Em 1937, publicou o livro Farrapos de Ideias, o primeiro livro publicado por uma mulher negra em Santa Catarina. Os lucros da primeira edição foram doados para construção de uma escola para abrigar filhos de pessoas afastadas da sociedade por terem lepra. Meu Deus, que mulher incrível!
Livro Farrapos de Ideias - Antonieta de Barros.
Em 1934, ingressou na política através do Partido Liberal Catarinense, sendo a primeira mulher de seu Estado a se eleger e a ganhar uma cadeira na Assembleia Legislativa, menos de 50 anos após a abolição da escravatura e apenas dois do sufrágio-que deu às mulheres direito ao voto. Em um país fortemente preconceituoso quanto à classe, cor e gênero. Infelizmente, preconceitos estes que vivenciamos, até hoje!

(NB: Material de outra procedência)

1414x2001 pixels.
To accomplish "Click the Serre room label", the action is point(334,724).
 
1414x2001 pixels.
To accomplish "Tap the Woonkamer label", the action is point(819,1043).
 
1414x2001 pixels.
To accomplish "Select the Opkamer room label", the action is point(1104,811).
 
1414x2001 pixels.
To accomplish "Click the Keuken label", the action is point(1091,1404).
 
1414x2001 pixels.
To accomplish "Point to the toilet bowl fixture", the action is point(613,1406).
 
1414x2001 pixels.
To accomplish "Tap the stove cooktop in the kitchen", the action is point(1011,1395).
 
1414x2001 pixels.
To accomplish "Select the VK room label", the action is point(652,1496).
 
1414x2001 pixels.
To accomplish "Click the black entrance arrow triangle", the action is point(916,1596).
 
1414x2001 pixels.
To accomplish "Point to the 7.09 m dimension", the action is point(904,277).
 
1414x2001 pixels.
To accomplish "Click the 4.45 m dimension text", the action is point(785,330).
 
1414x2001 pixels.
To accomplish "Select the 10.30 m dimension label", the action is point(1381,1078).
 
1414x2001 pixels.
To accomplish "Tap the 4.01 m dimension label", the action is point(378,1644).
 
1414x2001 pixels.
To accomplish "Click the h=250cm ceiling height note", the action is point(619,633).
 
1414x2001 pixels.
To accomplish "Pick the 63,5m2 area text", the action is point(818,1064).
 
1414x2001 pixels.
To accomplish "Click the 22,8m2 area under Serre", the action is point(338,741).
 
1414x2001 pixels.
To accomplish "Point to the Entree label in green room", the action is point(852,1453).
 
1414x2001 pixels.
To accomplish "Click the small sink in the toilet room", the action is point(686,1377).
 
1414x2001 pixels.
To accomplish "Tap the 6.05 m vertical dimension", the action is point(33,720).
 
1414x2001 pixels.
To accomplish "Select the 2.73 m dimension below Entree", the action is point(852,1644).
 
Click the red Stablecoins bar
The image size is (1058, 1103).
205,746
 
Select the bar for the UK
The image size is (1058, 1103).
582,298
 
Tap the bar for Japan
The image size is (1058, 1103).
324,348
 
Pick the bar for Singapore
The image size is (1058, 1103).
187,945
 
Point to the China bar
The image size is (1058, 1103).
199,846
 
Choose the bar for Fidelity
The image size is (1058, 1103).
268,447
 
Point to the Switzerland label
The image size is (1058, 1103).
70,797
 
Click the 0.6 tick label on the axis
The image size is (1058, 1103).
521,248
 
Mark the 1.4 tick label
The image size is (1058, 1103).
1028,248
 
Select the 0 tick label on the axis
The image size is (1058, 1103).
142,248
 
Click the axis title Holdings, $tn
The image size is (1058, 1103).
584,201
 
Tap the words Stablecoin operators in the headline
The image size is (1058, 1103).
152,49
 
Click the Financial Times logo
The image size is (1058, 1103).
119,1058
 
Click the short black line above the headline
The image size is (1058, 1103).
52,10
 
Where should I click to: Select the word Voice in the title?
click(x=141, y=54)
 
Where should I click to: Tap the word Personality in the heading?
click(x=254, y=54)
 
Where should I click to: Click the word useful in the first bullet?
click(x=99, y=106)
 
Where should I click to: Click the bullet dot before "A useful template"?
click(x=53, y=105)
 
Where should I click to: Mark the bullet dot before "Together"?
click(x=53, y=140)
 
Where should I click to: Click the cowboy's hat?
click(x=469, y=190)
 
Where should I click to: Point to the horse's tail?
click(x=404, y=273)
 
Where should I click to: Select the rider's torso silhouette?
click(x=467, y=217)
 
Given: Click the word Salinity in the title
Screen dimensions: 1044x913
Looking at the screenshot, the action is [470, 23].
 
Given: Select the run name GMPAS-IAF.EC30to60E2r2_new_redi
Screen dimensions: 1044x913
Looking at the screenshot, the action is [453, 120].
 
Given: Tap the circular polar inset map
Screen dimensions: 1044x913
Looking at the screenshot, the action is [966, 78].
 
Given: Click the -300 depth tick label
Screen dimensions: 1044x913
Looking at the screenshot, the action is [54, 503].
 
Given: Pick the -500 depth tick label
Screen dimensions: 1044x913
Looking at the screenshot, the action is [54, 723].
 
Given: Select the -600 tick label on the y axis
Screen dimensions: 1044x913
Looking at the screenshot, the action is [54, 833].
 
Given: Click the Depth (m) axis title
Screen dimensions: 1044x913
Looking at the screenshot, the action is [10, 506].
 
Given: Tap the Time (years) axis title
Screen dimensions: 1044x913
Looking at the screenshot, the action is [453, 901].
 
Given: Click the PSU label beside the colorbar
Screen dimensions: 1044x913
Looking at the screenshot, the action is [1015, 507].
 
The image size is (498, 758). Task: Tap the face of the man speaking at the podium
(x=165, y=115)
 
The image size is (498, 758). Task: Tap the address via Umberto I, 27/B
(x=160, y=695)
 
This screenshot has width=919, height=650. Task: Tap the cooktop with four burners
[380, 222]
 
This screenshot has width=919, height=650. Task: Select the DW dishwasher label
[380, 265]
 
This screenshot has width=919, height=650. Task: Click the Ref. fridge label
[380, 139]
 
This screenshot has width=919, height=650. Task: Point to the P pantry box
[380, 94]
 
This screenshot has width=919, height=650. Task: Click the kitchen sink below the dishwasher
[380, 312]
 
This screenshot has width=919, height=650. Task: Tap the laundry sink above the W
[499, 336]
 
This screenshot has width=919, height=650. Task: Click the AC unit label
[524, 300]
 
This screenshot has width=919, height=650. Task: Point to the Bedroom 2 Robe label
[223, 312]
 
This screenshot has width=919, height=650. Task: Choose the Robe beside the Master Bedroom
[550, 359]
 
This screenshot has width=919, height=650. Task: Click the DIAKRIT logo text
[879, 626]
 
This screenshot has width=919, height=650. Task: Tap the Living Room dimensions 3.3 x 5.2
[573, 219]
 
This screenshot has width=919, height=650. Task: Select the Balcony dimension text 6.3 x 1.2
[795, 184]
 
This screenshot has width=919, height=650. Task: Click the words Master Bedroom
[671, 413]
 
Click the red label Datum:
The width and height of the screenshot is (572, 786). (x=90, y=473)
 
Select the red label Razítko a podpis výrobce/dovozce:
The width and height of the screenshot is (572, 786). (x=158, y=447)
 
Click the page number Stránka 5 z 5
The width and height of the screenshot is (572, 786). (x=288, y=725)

Antonieta sentada entre seus colegas parlamentares, no dia de sua posse em 1935.
Desde sua vitória, apenas outras 15 mulheres ocuparam uma cadeira na Assembleia de Santa Catarina, e mais nenhuma delas negra. Atuou na assembleia legislativa catarinense até ser destituída do cargo, em 1937, devido à ditadura do Estado Novo, instituída por Getúlio Vargas. Com a queda do Estado Novo e o início da redemocratização, ela foi eleita novamente em 1947, cumprindo seu mandato até 1951.
Enquanto presidiu trabalhos no Congresso Legislativo dedicou-se a propostas relacionadas ao magistério, entre elas a que institui o dia 15 de outubro como o Dia do Professor. A data era comemorada informalmente, mas foi um projeto de Lei de Antonieta que se criou o Dia do Professor e o feriado escolar nessa data em Santa Catarina.
Registro do acervo do Memorial Antonieta de Barros
Documento: projeto de lei de autoria de Antonieta de Barros.
Documento: projeto de lei de autoria de Antonieta de Barros.
A data seria oficializada no país inteiro somente 20 anos depois, em outubro de 1963, pelo presidente da República, João Goulart. Outras leis importantes foram feitas por Antonieta, como concessões de bolsas para cursos superiores concedidas há alunos carentes e a realização de concursos públicos para o magistério, para elevar o ensino público e evitar apadrinhamentos. Apesar desses feitos incríveis, Antonieta era exceção.
Por superar a pobreza, obter prestígio e reconhecimento social, ela ultrapassou as expectativas da sociedade para uma mulher negra, porém, isso não a protegeu de sofrer racismo. Um exemplo relatado por familiares eram as ameaças, que recebia por telefone que foi pioneira em ter.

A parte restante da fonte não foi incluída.